TEXT BLOCK ->

Synthesis and final challenge framing

The internal project team used a postinterview capture form to interpret and synthesize the insights from the interviews. The form captured a range of information: compelling insights, challenge framing, primary responsibilities of the interviewee, resources controlled, self-perceived agency of decision making in a response situation, relationship with other system stakeholders, key underlying emotions communicated, role in the system, familiarity with existing solutions, and potential new solutions envisioned for the project challenge. From this information, we created persona profiles for four primary stakeholders: (1) academic scientist local to the disaster site, i.e., working at an academic institution in the state affected by the disaster, (2) academic scientist not local to disaster site, (3) U.S. Coast Guard administrator, and (4) National Oceanic and Atmospheric Administration (NOAA) Scientific-Support Coordinator. These profiles included the stakeholders’ motivations and goals, intrinsic and extrinsic barriers to their agency, and dominant perceptions of other primary stakeholders (Fig. A1.1). Human-centered design often employs user personas to connect solutions to user needs refined from ethnography, and have been shown to improve the usability of final design products (Long 2009). In this study, persona profiles served as generalized, fictitious representations of stakeholders the project team could reference to guide evaluation of stakeholder needs, motivations, and behaviors.

SET PROBLEM 1 -> Please list the four primary stakeholders for whom the synthesis and challenge framing text says persona profiles were created.
The text and the records that follow it come from separate, unrelated sources.

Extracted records
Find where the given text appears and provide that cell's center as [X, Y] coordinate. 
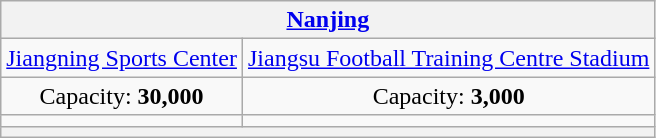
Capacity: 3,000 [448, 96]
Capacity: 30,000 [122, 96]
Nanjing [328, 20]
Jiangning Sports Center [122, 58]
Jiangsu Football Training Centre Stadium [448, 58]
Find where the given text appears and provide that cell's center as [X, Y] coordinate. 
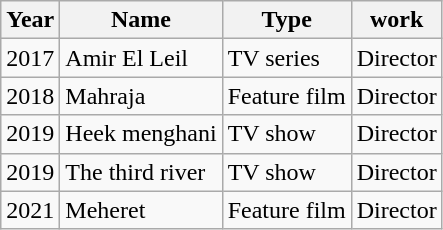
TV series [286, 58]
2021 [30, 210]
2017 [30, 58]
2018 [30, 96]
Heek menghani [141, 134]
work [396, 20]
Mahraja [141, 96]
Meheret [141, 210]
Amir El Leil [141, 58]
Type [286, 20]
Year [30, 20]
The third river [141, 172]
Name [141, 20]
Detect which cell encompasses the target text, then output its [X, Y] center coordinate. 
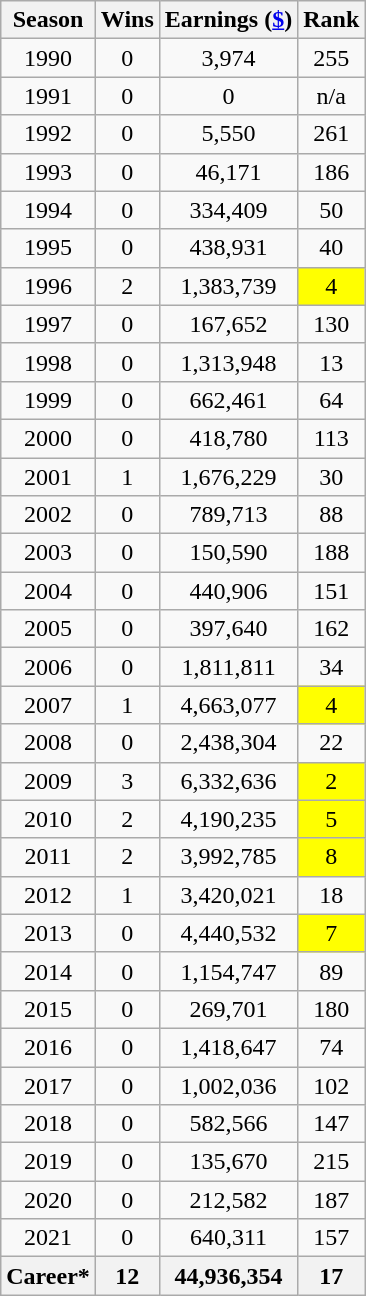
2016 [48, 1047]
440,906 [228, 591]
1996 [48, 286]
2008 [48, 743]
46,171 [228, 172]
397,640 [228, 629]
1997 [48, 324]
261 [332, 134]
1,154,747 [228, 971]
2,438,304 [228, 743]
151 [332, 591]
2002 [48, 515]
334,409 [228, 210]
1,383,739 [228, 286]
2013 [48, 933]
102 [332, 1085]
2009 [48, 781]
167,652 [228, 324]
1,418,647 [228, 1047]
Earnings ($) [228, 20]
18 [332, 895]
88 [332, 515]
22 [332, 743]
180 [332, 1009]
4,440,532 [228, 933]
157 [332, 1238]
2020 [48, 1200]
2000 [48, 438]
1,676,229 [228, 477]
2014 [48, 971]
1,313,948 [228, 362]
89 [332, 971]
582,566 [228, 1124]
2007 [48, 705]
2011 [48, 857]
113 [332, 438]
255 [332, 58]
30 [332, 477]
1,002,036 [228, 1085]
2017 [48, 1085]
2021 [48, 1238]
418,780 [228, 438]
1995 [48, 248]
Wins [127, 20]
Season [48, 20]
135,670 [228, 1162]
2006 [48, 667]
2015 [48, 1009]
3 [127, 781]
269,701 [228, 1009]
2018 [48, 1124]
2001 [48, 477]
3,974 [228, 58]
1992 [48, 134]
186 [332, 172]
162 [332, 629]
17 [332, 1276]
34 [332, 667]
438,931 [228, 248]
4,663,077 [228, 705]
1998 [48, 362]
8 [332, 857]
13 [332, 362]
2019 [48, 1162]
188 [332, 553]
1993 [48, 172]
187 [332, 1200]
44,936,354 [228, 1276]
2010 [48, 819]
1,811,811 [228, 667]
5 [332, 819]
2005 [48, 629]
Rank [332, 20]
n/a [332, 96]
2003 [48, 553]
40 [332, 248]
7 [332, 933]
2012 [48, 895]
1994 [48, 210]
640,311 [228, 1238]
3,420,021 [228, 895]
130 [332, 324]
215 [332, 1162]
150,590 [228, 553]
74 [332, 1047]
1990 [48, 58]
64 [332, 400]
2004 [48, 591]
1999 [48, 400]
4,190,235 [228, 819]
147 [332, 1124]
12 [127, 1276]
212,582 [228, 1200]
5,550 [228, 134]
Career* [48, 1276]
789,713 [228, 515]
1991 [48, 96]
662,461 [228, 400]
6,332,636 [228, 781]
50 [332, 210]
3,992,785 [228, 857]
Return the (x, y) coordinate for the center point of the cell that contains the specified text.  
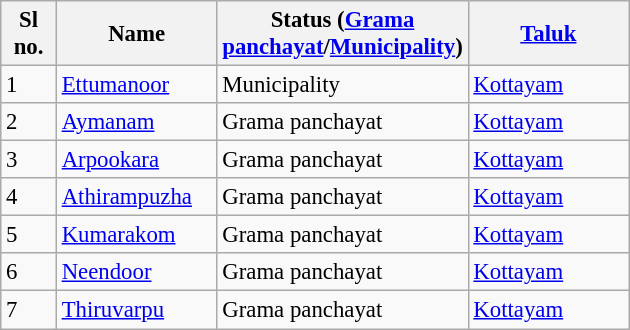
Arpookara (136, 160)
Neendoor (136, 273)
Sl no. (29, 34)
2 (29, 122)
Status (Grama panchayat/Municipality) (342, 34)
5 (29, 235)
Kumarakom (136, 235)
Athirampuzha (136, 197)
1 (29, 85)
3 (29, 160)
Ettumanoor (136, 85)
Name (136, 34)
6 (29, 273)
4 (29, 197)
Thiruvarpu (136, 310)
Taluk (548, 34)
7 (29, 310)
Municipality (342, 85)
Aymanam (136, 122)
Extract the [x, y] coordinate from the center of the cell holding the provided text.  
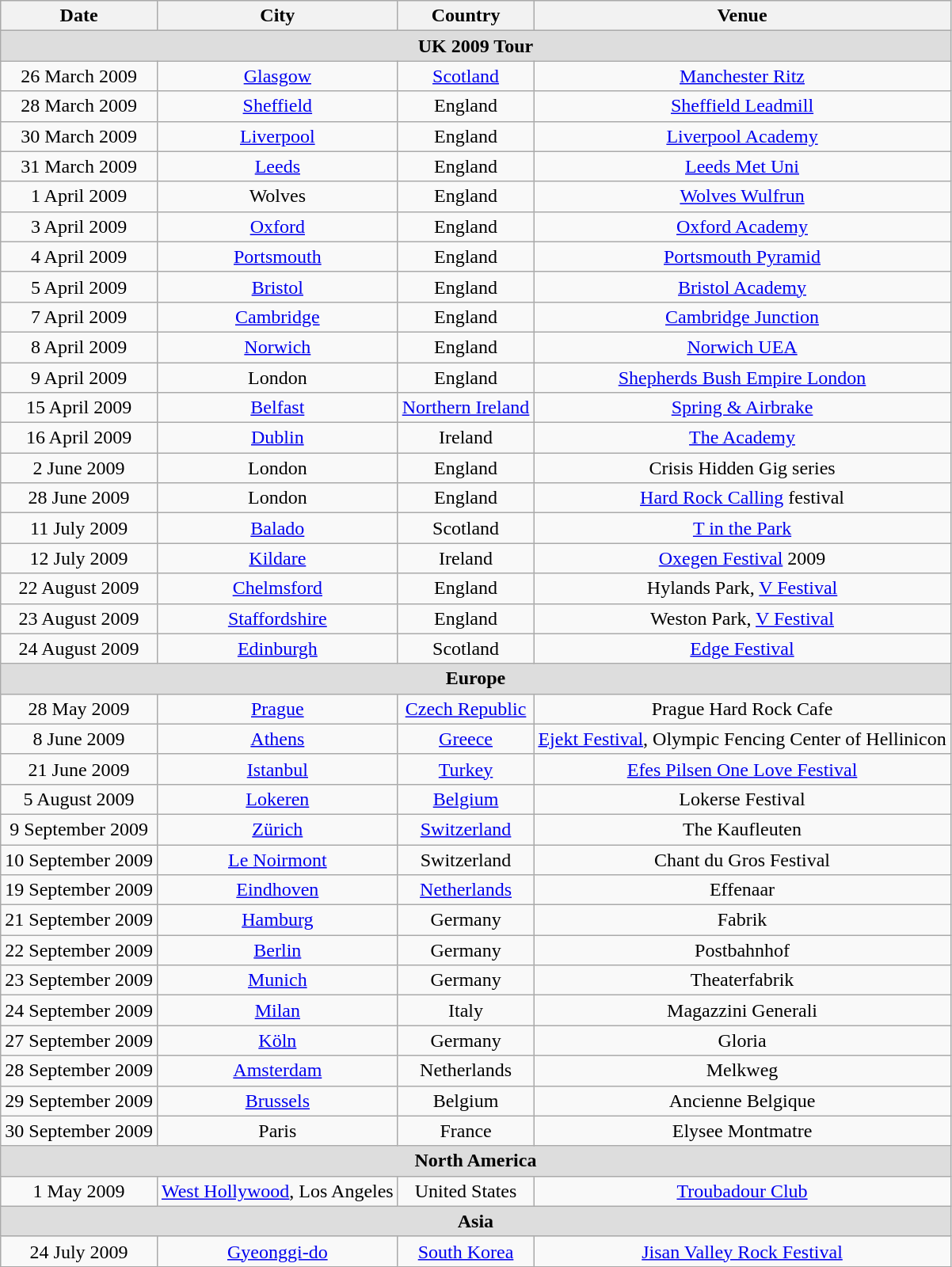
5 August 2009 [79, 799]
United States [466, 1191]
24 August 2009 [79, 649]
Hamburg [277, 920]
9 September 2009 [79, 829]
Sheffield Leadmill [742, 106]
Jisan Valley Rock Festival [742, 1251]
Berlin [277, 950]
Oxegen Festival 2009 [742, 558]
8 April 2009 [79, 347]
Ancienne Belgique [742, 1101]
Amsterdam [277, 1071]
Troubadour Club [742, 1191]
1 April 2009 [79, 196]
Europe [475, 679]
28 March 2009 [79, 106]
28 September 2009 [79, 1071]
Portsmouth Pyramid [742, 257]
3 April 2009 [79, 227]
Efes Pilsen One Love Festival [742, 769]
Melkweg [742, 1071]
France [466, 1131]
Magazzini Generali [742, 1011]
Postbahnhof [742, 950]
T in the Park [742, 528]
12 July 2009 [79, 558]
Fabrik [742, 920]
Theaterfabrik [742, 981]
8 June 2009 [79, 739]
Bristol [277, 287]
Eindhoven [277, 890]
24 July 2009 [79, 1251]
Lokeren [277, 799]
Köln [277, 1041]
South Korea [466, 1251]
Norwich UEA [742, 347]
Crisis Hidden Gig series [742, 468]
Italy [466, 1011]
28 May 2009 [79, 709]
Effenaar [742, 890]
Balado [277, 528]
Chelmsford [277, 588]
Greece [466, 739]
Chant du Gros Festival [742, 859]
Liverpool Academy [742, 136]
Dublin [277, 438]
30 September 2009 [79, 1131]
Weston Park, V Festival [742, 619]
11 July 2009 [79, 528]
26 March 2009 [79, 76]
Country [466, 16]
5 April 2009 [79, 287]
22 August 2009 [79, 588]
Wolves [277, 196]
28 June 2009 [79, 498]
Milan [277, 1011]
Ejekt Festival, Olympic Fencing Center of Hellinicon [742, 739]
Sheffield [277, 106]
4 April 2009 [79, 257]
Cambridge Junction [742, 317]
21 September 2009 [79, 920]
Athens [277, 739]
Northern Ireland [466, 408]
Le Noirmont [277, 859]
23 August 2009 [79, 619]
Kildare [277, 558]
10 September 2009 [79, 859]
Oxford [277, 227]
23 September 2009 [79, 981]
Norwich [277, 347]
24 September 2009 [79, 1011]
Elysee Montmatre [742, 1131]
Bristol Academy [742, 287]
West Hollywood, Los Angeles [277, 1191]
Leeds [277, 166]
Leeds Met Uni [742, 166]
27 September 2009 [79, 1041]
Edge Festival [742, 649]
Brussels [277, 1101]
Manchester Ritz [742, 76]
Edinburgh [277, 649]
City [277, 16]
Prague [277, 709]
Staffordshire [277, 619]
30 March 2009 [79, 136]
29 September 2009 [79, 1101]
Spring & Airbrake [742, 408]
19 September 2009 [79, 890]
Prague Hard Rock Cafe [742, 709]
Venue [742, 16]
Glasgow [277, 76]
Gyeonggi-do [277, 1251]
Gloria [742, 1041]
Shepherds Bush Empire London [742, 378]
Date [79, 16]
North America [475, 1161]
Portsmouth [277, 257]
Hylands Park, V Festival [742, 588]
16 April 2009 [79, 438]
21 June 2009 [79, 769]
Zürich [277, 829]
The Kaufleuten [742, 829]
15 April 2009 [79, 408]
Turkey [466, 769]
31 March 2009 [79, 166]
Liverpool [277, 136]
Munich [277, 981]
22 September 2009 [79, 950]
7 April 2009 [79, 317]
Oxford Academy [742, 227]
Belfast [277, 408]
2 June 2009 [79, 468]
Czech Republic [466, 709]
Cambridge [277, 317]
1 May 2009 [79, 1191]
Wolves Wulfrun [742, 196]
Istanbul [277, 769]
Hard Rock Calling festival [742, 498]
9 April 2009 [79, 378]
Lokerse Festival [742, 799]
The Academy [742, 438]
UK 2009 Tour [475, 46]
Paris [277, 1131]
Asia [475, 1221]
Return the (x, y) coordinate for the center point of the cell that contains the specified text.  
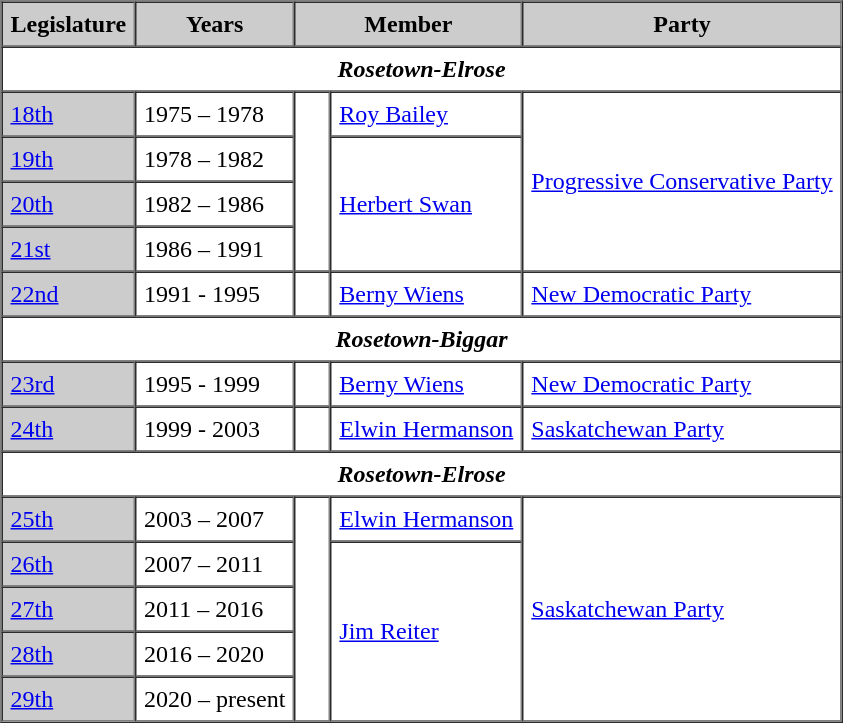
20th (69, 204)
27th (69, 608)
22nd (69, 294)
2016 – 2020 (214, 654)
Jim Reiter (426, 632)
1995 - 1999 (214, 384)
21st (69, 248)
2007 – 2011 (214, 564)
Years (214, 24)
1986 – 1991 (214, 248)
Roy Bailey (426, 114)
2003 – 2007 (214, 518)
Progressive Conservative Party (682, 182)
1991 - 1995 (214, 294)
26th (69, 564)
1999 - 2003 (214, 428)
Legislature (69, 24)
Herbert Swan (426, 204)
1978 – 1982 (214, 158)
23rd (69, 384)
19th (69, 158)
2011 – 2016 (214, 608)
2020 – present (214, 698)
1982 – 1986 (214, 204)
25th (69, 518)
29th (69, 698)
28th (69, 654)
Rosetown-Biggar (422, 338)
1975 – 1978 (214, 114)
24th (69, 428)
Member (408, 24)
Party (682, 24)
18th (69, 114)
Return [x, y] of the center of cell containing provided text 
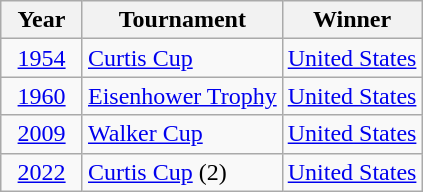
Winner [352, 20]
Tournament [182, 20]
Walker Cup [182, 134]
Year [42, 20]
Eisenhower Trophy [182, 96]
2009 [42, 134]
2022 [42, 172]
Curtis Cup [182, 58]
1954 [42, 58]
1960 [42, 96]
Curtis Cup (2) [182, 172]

SET PROBLEM 2 -> Reproduce the stretch of the records from the line containing "TV series [286, 58]" through the line containing "Detect which cell", with both of those lines included.

CORRECT RESPONSE 1 ->
1. Academic scientist local to the disaster site (working at an academic institution in the state affected by the disaster)
2. Academic scientist not local to the disaster site
3. U.S. Coast Guard administrator
4. National Oceanic and Atmospheric Administration (NOAA) Scientific-Support Coordinator

CORRECT RESPONSE 2 ->
TV series [286, 58]
2021 [30, 210]
2017 [30, 58]
2018 [30, 96]
Heek menghani [141, 134]
work [396, 20]
Mahraja [141, 96]
Meheret [141, 210]
Amir El Leil [141, 58]
Type [286, 20]
Year [30, 20]
The third river [141, 172]
Name [141, 20]
Detect which cell encompasses the target text, then output its [X, Y] center coordinate. 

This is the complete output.